No todas las personas tienen el talento innato para hablar en público de una manera elocuente, convincente y que pueda conmover a quienes lo escuchan, aunque es posible que muchos puedan desarrollar esa habilidad llamada oratoria. Otros, aunque lo intenten, ofrecen espectáculos vergonzosos, como podemos ver casi todos los días en las cámaras de senadores y de diputados con personajes insolentes, mal educados y peor informados, que confunden la vehemencia con grotescos aspavientos y la solemnidad con la cursilería.
Hace unos días vimos y escuchamos a la canciller alemana Angela Merkel pronunciar un dramático discurso en el parlamento en el que habló de los estragos del covid–19: “Si de aquí a Navidad tenemos muchos contactos y finalmente ésta es la última Navidad que celebramos con los abuelos, habremos fallado en algo, y eso no puede suceder, señoras y señores diputados”. Habló de los 590 muertos del día 9 de diciembre, lo que le resultaba inadmisible: “El número de contactos es demasiado alto, la reducción de contactos no es suficiente”. Un discurso que a ratos parecía una plegaria.

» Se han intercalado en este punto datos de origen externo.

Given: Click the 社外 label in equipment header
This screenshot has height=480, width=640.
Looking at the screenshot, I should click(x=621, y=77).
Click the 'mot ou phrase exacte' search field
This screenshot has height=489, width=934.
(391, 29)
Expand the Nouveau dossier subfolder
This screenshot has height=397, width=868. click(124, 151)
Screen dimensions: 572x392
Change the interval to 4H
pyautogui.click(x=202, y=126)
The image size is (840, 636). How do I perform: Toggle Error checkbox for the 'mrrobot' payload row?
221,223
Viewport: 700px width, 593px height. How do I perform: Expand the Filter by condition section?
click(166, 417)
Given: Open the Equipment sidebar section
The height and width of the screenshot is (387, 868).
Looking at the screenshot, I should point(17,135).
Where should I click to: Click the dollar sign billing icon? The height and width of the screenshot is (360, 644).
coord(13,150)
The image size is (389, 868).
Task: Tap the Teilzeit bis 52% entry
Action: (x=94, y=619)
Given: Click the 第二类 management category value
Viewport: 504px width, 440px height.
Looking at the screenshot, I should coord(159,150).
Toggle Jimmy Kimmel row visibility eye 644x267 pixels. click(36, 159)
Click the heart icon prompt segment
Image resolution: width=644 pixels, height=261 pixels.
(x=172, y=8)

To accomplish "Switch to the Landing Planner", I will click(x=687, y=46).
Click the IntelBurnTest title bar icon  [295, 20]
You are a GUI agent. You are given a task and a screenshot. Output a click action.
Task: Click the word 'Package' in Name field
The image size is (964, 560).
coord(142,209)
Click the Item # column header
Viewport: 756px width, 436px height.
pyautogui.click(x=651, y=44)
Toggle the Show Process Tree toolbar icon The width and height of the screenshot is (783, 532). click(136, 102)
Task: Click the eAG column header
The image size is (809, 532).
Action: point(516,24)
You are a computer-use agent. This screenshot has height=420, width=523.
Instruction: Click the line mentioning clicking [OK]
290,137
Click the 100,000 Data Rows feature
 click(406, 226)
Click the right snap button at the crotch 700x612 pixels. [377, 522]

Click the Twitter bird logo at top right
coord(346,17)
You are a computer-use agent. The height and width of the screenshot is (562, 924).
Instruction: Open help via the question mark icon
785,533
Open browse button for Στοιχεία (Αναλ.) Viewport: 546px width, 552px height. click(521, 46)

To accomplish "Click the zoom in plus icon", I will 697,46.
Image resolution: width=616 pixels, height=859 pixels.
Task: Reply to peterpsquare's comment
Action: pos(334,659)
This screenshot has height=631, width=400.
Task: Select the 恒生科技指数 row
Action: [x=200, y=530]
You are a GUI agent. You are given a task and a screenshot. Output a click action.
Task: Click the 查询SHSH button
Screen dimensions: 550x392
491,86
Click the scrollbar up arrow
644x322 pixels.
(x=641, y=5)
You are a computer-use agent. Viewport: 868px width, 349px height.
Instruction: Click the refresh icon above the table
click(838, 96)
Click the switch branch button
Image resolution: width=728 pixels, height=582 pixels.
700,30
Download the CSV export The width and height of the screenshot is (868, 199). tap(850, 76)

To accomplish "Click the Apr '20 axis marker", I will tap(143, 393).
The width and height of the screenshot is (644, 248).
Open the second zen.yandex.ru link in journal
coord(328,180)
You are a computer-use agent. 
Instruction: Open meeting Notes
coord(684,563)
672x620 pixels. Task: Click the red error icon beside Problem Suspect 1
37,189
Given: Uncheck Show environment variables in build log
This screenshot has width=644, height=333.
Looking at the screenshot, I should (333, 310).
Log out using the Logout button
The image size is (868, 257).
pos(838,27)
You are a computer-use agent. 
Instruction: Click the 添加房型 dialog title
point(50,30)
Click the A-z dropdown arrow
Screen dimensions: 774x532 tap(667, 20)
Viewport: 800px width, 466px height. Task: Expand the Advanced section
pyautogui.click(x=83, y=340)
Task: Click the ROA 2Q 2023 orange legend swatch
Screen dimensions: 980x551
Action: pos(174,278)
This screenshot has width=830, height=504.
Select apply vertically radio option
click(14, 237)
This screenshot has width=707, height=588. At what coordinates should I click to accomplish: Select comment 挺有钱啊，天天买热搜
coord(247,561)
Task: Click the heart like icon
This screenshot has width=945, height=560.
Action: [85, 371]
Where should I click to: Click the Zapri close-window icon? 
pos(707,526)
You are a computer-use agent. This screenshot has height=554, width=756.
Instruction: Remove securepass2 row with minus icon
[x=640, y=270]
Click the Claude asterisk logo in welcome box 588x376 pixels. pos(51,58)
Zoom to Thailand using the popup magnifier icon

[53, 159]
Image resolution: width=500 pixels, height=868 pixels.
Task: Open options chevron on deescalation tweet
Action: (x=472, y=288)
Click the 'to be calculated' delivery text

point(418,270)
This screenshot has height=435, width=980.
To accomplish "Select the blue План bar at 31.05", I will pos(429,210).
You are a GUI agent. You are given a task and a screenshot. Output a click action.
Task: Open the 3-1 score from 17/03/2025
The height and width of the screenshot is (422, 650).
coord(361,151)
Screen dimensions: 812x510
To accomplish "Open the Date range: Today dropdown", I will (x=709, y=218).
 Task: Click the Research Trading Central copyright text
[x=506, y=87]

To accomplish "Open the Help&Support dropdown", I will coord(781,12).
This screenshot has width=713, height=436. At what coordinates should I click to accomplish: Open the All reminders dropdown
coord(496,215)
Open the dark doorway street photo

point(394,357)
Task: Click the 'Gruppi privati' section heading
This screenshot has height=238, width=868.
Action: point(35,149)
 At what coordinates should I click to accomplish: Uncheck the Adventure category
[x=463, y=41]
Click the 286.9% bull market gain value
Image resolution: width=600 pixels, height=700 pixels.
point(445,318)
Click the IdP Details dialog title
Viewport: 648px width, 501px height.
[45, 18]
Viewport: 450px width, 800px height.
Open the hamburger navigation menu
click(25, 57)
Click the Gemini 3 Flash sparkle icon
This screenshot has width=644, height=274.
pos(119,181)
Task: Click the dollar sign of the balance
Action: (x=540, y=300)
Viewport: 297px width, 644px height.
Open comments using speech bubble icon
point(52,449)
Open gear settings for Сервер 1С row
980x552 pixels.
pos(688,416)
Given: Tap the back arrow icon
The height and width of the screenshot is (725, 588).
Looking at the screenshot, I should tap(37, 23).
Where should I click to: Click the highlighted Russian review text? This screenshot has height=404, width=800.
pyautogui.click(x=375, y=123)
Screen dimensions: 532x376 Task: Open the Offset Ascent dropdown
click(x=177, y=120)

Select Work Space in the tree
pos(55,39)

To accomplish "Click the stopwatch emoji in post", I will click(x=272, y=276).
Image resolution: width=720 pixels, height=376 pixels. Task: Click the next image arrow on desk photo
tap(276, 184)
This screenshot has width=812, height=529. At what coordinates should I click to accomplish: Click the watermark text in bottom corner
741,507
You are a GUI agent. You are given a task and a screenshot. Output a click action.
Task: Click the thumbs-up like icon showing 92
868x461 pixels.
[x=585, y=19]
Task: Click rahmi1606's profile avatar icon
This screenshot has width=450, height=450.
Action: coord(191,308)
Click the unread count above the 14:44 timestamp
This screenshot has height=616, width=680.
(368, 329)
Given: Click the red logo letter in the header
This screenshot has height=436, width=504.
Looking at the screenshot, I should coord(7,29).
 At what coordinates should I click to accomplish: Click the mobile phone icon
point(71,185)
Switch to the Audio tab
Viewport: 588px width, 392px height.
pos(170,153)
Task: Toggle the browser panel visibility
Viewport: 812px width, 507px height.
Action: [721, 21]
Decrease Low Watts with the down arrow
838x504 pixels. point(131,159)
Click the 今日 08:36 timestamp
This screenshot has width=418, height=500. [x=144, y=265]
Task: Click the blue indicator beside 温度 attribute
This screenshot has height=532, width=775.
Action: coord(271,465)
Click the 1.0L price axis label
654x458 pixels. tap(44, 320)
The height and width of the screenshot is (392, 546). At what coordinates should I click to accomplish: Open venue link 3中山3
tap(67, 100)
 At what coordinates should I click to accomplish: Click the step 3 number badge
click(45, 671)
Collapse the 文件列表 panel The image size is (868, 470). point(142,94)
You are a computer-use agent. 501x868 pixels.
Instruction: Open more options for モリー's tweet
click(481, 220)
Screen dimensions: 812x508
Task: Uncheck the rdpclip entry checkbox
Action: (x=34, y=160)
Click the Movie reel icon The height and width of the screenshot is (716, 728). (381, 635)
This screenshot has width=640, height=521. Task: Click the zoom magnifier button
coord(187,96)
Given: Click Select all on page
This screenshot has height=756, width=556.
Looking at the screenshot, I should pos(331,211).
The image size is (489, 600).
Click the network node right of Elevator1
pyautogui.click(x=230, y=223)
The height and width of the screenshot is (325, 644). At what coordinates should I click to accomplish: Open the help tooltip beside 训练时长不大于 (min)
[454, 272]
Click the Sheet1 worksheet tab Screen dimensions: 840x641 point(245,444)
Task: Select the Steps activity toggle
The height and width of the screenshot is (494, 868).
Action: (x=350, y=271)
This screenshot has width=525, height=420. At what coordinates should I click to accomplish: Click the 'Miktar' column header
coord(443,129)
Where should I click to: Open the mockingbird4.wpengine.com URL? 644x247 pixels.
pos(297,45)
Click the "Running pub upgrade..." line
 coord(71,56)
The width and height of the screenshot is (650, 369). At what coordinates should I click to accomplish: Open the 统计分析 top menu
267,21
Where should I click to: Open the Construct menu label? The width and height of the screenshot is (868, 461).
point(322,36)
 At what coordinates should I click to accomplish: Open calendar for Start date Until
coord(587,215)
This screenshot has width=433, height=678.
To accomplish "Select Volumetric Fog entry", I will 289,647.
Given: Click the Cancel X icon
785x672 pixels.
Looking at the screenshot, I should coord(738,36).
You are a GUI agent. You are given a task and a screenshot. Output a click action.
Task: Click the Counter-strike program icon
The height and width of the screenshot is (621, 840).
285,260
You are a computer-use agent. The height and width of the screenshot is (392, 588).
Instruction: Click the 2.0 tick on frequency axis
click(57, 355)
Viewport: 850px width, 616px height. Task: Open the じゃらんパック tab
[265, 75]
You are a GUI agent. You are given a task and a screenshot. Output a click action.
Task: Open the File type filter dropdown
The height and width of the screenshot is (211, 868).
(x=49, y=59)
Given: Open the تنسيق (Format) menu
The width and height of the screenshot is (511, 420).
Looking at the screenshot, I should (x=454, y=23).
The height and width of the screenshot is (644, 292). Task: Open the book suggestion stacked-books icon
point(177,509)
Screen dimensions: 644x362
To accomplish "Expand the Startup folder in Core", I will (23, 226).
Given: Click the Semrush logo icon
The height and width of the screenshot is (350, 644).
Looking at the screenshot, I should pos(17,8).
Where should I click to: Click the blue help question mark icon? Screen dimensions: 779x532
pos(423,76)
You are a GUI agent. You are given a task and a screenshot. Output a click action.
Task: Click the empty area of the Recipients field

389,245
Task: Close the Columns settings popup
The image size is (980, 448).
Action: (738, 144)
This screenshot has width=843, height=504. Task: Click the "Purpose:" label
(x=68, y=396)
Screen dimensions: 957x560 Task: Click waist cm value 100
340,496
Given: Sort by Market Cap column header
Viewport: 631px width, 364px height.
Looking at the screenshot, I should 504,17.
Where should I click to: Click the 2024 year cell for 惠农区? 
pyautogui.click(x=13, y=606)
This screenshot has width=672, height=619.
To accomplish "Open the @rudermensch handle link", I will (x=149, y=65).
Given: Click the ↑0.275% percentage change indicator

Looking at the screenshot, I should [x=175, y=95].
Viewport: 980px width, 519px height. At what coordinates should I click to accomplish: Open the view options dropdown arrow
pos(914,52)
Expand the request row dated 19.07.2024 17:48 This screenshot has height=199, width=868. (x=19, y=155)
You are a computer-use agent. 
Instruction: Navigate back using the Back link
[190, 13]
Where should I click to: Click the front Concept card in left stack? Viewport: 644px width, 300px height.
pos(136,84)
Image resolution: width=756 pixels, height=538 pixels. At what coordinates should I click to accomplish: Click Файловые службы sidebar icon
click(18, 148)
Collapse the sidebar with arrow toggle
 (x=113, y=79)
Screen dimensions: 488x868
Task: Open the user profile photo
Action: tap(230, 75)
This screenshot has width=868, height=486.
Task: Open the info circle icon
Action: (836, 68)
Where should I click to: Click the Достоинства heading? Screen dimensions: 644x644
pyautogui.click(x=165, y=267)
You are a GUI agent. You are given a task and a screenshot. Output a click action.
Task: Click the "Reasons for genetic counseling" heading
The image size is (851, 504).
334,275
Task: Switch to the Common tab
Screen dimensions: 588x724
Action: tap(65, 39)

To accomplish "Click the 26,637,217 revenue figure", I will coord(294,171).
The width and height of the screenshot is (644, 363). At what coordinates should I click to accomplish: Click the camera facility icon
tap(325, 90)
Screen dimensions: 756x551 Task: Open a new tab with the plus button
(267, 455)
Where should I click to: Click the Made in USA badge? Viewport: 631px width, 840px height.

Nueva Zelanda es uno de los países que con mayor éxito ha combatido la pavorosa pandemia que ha hecho de 2020 un año terrible y funesto para una gran parte del mundo. La primera ministra, Jacinda Ardern, se hizo famosa por un discurso de dos minutos en el que enumeró el trabajo hecho en dos años de gobierno. En ese informe, del 4 de noviembre de 2019, la joven dirigente habla con rapidez, fluidez y soltura, además de irradiar una enorme simpatía, como puede verse en YouTube: “New Zealand’s Jacinda Ardern’s speech in 2 minutes”.
López Obrador, con un pobre repertorio retórico, pero muy efectivo, se toma largos minutos cada mañana para repetir cansinamente la misma perorata que ha ensayado durante años, y que aún le rinde frutos. La enorme diferencia con verdaderos estadistas como Churchill o Ardern es que el Presidente mexicano, en guerra permanente contra sus “adversarios”, no se dirige a la nación, sino únicamente a sus partidarios.